STATED PROBLEM =
List each line below that contains the string "width". Treat uppercase and lowercase letters as distinct.

RECORDS SHOWN =
-- -- --

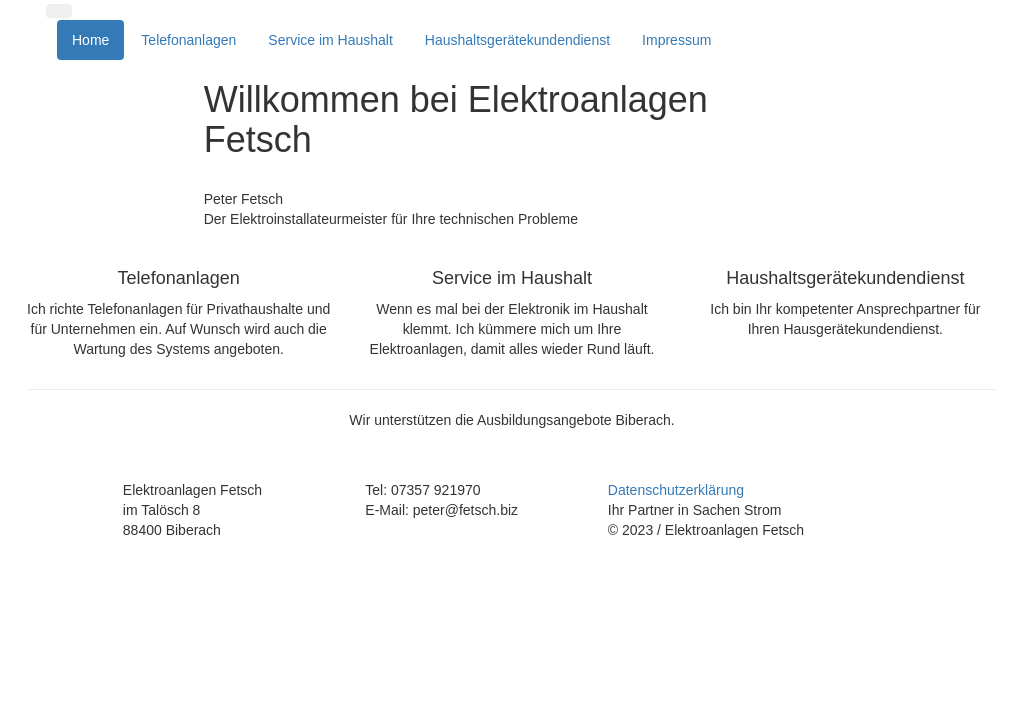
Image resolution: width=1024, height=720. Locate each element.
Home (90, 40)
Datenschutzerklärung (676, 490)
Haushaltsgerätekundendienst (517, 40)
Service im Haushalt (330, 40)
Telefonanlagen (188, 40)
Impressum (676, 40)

-- -- --

WRITTEN ANSWER =
Image resolution: width=1024, height=720. Locate each element.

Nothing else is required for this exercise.